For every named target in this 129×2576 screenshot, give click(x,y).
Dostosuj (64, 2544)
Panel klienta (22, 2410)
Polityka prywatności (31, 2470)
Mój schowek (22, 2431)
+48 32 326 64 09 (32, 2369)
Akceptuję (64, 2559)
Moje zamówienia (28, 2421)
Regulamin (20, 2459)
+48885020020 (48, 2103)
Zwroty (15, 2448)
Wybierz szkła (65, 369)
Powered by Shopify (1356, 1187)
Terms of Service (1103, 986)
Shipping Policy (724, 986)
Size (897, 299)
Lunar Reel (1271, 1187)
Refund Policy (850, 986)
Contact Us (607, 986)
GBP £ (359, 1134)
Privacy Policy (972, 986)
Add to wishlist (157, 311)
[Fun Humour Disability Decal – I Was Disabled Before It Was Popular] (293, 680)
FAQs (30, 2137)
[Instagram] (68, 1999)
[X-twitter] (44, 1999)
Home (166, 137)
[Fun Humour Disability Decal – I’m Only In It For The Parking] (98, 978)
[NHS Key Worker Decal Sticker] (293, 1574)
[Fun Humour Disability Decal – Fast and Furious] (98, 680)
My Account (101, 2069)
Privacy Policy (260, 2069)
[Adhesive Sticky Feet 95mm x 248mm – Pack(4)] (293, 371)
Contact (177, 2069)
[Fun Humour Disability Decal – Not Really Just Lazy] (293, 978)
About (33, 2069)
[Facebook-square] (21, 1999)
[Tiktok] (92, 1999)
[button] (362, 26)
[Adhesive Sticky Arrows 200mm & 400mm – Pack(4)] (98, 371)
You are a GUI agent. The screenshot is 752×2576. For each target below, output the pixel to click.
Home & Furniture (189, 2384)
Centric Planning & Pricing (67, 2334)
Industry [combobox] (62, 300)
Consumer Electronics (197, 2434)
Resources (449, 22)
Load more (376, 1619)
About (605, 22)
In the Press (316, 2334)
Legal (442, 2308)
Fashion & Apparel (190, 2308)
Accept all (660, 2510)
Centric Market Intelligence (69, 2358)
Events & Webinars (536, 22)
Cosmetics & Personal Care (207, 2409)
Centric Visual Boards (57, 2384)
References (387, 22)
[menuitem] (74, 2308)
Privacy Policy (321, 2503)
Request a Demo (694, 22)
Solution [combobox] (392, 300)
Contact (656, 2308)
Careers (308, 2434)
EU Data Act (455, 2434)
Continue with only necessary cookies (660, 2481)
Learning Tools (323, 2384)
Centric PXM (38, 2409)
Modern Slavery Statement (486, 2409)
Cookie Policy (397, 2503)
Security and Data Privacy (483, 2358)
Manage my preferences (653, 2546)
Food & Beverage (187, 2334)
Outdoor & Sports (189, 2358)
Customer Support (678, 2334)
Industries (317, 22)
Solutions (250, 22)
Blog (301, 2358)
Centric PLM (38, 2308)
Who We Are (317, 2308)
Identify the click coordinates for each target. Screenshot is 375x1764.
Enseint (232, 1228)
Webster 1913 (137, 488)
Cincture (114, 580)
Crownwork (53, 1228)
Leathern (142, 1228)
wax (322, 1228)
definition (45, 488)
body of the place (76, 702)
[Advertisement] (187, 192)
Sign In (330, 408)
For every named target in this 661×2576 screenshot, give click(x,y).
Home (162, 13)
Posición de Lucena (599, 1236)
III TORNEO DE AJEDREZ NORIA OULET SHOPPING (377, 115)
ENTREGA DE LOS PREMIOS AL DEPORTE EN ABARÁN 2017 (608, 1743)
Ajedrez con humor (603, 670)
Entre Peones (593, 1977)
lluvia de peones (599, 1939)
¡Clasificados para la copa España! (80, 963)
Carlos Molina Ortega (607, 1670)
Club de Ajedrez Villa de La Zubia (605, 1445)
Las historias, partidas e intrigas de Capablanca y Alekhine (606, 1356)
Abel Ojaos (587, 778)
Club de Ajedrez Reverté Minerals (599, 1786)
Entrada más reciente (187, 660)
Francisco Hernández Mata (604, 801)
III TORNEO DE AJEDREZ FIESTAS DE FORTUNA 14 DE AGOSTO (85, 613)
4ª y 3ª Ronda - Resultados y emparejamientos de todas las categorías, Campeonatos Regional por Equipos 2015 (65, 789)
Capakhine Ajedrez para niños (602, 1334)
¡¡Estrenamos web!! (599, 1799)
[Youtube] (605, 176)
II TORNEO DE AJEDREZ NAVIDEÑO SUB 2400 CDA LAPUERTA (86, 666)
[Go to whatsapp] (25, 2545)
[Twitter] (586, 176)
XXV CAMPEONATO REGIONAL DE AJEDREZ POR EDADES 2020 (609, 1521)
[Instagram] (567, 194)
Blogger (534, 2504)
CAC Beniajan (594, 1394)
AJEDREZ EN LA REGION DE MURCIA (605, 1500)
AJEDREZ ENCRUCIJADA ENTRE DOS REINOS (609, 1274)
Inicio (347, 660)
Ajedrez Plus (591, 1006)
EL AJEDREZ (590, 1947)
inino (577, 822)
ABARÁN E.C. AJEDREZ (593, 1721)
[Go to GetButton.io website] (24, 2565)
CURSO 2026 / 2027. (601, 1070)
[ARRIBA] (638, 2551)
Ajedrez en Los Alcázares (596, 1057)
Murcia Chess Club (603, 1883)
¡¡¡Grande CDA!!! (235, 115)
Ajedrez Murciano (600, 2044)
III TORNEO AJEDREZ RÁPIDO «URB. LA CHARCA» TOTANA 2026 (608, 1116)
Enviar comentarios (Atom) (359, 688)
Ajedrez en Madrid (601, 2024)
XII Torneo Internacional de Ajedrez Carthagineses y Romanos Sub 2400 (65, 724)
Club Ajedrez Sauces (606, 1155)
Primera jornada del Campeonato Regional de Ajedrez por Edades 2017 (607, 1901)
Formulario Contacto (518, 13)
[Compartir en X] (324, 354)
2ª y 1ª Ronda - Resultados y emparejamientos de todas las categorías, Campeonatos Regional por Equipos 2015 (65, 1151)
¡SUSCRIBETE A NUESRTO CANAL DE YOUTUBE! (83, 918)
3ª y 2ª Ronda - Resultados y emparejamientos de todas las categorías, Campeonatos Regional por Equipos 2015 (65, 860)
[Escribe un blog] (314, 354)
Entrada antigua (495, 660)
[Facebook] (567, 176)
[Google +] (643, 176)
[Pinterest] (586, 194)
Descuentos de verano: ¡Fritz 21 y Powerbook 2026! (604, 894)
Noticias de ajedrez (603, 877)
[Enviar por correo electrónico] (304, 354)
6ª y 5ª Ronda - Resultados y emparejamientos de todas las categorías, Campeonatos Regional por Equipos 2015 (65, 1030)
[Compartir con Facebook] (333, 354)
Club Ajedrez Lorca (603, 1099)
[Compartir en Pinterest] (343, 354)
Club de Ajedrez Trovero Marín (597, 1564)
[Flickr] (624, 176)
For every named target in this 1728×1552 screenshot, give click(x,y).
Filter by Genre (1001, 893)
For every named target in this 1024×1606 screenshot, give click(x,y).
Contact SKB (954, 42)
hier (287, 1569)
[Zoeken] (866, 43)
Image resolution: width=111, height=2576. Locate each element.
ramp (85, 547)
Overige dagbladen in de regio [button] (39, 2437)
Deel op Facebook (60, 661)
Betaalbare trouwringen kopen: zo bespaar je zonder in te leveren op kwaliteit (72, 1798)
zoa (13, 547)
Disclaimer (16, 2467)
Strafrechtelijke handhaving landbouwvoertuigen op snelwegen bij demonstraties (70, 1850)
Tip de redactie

------------------------------------------------------------

▸ WORK ITEM
Each line in the listing above is to be returned unchanged.

▸ WRITTEN RESPONSE
For every named target in this 129×2576 screenshot, give click(x,y).
Dostosuj (64, 2544)
Panel klienta (22, 2410)
Polityka prywatności (31, 2470)
Mój schowek (22, 2431)
+48 32 326 64 09 (32, 2369)
Akceptuję (64, 2559)
Moje zamówienia (28, 2421)
Regulamin (20, 2459)
+48885020020 (48, 2103)
Zwroty (15, 2448)
Wybierz szkła (65, 369)
Powered by Shopify (1356, 1187)
Terms of Service (1103, 986)
Shipping Policy (724, 986)
Size (897, 299)
Lunar Reel (1271, 1187)
Refund Policy (850, 986)
Contact Us (607, 986)
GBP £ (359, 1134)
Privacy Policy (972, 986)
Add to wishlist (157, 311)
[Fun Humour Disability Decal – I Was Disabled Before It Was Popular] (293, 680)
FAQs (30, 2137)
[Instagram] (68, 1999)
[X-twitter] (44, 1999)
Home (166, 137)
[Fun Humour Disability Decal – I’m Only In It For The Parking] (98, 978)
[NHS Key Worker Decal Sticker] (293, 1574)
[Fun Humour Disability Decal – Fast and Furious] (98, 680)
My Account (101, 2069)
Privacy Policy (260, 2069)
[Adhesive Sticky Feet 95mm x 248mm – Pack(4)] (293, 371)
Contact (177, 2069)
[Fun Humour Disability Decal – Not Really Just Lazy] (293, 978)
About (33, 2069)
[Facebook-square] (21, 1999)
[Tiktok] (92, 1999)
[button] (362, 26)
[Adhesive Sticky Arrows 200mm & 400mm – Pack(4)] (98, 371)
You are a GUI agent. The screenshot is 752×2576. For each target below, output the pixel to click.
Home & Furniture (189, 2384)
Centric Planning & Pricing (67, 2334)
Industry [combobox] (62, 300)
Consumer Electronics (197, 2434)
Resources (449, 22)
Load more (376, 1619)
About (605, 22)
In the Press (316, 2334)
Legal (442, 2308)
Fashion & Apparel (190, 2308)
Accept all (660, 2510)
Centric Market Intelligence (69, 2358)
Events & Webinars (536, 22)
Cosmetics & Personal Care (207, 2409)
Centric Visual Boards (57, 2384)
References (387, 22)
[menuitem] (74, 2308)
Privacy Policy (321, 2503)
Request a Demo (694, 22)
Solution [combobox] (392, 300)
Contact (656, 2308)
Careers (308, 2434)
EU Data Act (455, 2434)
Continue with only necessary cookies (660, 2481)
Learning Tools (323, 2384)
Centric PXM (38, 2409)
Modern Slavery Statement (486, 2409)
Cookie Policy (397, 2503)
Security and Data Privacy (483, 2358)
Manage my preferences (653, 2546)
Food & Beverage (187, 2334)
Outdoor & Sports (189, 2358)
Customer Support (678, 2334)
Industries (317, 22)
Solutions (250, 22)
Blog (301, 2358)
Centric PLM (38, 2308)
Who We Are (317, 2308)
Identify the click coordinates for each target. Screenshot is 375x1764.
Enseint (232, 1228)
Webster 1913 (137, 488)
Cincture (114, 580)
Crownwork (53, 1228)
Leathern (142, 1228)
wax (322, 1228)
definition (45, 488)
body of the place (76, 702)
[Advertisement] (187, 192)
Sign In (330, 408)
For every named target in this 661×2576 screenshot, give click(x,y).
Home (162, 13)
Posición de Lucena (599, 1236)
III TORNEO DE AJEDREZ NORIA OULET SHOPPING (377, 115)
ENTREGA DE LOS PREMIOS AL DEPORTE EN ABARÁN 2017 (608, 1743)
Ajedrez con humor (603, 670)
Entre Peones (593, 1977)
lluvia de peones (599, 1939)
¡Clasificados para la copa España! (80, 963)
Carlos Molina Ortega (607, 1670)
Club de Ajedrez Villa de La Zubia (605, 1445)
Las historias, partidas e intrigas de Capablanca y Alekhine (606, 1356)
Abel Ojaos (587, 778)
Club de Ajedrez Reverté Minerals (599, 1786)
Entrada más reciente (187, 660)
Francisco Hernández Mata (604, 801)
III TORNEO DE AJEDREZ FIESTAS DE FORTUNA 14 DE AGOSTO (85, 613)
4ª y 3ª Ronda - Resultados y emparejamientos de todas las categorías, Campeonatos Regional por Equipos 2015 (65, 789)
Capakhine Ajedrez para niños (602, 1334)
¡¡Estrenamos web!! (599, 1799)
[Youtube] (605, 176)
II TORNEO DE AJEDREZ NAVIDEÑO SUB 2400 CDA LAPUERTA (86, 666)
[Go to whatsapp] (25, 2545)
[Twitter] (586, 176)
XXV CAMPEONATO REGIONAL DE AJEDREZ POR EDADES 2020 (609, 1521)
[Instagram] (567, 194)
Blogger (534, 2504)
CAC Beniajan (594, 1394)
AJEDREZ EN LA REGION DE MURCIA (605, 1500)
AJEDREZ ENCRUCIJADA ENTRE DOS REINOS (609, 1274)
Inicio (347, 660)
Ajedrez Plus (591, 1006)
EL AJEDREZ (590, 1947)
inino (577, 822)
ABARÁN E.C. AJEDREZ (593, 1721)
[Go to GetButton.io website] (24, 2565)
CURSO 2026 / 2027. (601, 1070)
[ARRIBA] (638, 2551)
Ajedrez en Los Alcázares (596, 1057)
Murcia Chess Club (603, 1883)
¡¡¡Grande CDA!!! (235, 115)
Ajedrez Murciano (600, 2044)
III TORNEO AJEDREZ RÁPIDO «URB. LA CHARCA» TOTANA 2026 (608, 1116)
Enviar comentarios (Atom) (359, 688)
Ajedrez en Madrid (601, 2024)
XII Torneo Internacional de Ajedrez Carthagineses y Romanos Sub 2400 (65, 724)
Club Ajedrez Sauces (606, 1155)
Primera jornada del Campeonato Regional de Ajedrez por Edades 2017 (607, 1901)
Formulario Contacto (518, 13)
[Compartir en X] (324, 354)
2ª y 1ª Ronda - Resultados y emparejamientos de todas las categorías, Campeonatos Regional por Equipos 2015 (65, 1151)
¡SUSCRIBETE A NUESRTO CANAL DE YOUTUBE! (83, 918)
3ª y 2ª Ronda - Resultados y emparejamientos de todas las categorías, Campeonatos Regional por Equipos 2015 (65, 860)
[Escribe un blog] (314, 354)
Entrada antigua (495, 660)
[Facebook] (567, 176)
[Google +] (643, 176)
[Pinterest] (586, 194)
Descuentos de verano: ¡Fritz 21 y Powerbook 2026! (604, 894)
Noticias de ajedrez (603, 877)
[Enviar por correo electrónico] (304, 354)
6ª y 5ª Ronda - Resultados y emparejamientos de todas las categorías, Campeonatos Regional por Equipos 2015 (65, 1030)
[Compartir con Facebook] (333, 354)
Club Ajedrez Lorca (603, 1099)
[Compartir en Pinterest] (343, 354)
Club de Ajedrez Trovero Marín (597, 1564)
[Flickr] (624, 176)
For every named target in this 1728×1552 screenshot, give click(x,y).
Filter by Genre (1001, 893)
For every named target in this 1024×1606 screenshot, give click(x,y).
Contact SKB (954, 42)
hier (287, 1569)
[Zoeken] (866, 43)
Image resolution: width=111, height=2576. Locate each element.
ramp (85, 547)
Overige dagbladen in de regio [button] (39, 2437)
Deel op Facebook (60, 661)
Betaalbare trouwringen kopen: zo bespaar je zonder in te leveren op kwaliteit (72, 1798)
zoa (13, 547)
Disclaimer (16, 2467)
Strafrechtelijke handhaving landbouwvoertuigen op snelwegen bij demonstraties (70, 1850)
Tip de redactie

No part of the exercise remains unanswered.